Predicting the Olea pollen concentration with a machine learning algorithm ensemble

Int J Biometeorol. 2021 Apr;65(4):541-554. doi: 10.1007/s00484-020-02047-z. Epub 2020 Nov 13.

Abstract

Air pollution in large cities produces numerous diseases and even millions of deaths annually according to the World Health Organization. Pollen exposure is related to allergic diseases, which makes its prediction a valuable tool to assess the risk level to aeroallergens. However, airborne pollen concentrations are difficult to predict due to the inherent complexity of the relationships among both biotic and environmental variables.
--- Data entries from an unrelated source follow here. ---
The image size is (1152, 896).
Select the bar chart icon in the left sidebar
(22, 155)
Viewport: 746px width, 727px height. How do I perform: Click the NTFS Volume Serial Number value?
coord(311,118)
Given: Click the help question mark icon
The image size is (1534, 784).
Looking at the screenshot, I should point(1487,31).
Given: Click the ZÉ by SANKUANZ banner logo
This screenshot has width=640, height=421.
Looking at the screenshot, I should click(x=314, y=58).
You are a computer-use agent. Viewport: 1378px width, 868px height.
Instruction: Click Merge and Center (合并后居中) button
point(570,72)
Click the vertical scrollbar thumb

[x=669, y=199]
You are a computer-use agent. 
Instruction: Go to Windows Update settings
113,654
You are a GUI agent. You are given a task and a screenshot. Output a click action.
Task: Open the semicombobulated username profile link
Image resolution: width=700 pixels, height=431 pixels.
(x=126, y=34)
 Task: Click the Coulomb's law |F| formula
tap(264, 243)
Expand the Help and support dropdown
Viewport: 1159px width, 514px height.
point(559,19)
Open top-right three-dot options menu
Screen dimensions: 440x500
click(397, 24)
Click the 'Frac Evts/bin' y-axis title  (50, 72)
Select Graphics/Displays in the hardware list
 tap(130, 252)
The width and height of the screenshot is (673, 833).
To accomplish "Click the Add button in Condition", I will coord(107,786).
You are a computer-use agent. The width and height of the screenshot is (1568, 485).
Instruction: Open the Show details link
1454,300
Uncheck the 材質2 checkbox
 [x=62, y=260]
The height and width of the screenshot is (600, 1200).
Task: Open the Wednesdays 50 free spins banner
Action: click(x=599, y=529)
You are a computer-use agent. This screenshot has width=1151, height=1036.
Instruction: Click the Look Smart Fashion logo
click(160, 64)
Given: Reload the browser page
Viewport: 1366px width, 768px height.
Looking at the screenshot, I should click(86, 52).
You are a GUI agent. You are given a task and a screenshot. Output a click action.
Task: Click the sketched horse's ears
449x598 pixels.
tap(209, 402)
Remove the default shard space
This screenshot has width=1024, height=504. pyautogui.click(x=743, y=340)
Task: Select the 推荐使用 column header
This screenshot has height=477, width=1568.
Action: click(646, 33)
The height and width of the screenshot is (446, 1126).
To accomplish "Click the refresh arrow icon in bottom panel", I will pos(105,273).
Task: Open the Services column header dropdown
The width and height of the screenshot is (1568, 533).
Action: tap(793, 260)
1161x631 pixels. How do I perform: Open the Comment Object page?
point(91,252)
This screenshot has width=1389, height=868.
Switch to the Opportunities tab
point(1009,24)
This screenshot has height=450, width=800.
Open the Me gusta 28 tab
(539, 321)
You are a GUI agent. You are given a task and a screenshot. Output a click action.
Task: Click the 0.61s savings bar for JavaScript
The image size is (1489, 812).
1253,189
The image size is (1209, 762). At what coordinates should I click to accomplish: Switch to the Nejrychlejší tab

In this work, a stochastic approach based on supervised machine learning algorithms was performed to forecast the daily Olea pollen concentrations in the Community of Madrid, central Spain, from 1993 to 2018. Firstly, individual Light Gradient Boosting Machine (LightGBM) and artificial neural network (ANN) models were applied to predict the day of the year (DOY) when the peak of the pollen season occurs, resulting the estimated average peak date 149.1 ± 9.3 and 150.1 ± 10.8 DOY for LightGBM and ANN, respectively, close to the observed value (148.8 ± 9.8). Secondly, the daily pollen concentrations during the entire pollen season have been calculated using an ensemble of two-step GAM followed by LightGBM and ANN. The results of the prediction of daily pollen concentrations showed a coefficient of determination (r2) above 0.75 (goodness of the model following cross-validation). The predictors included in the ensemble models were meteorological variables, phenological metrics, specific site-characteristics, and preceding pollen concentrations. The models are state-of-the-art in machine learning and their potential has been shown to be used and deployed to understand and to predict the pollen risk levels during the main olive pollen season.

Keywords: Air quality; Boosted trees; Neural networks; Pollen exposure; Pollen prediction.

MeSH terms

  • Air Pollutants* / analysis
  • Allergens / analysis
  • Environmental Monitoring
  • Machine Learning
  • Olea*
  • Pollen / chemistry
  • Seasons
  • Spain

Substances

  • Air Pollutants
  • Allergens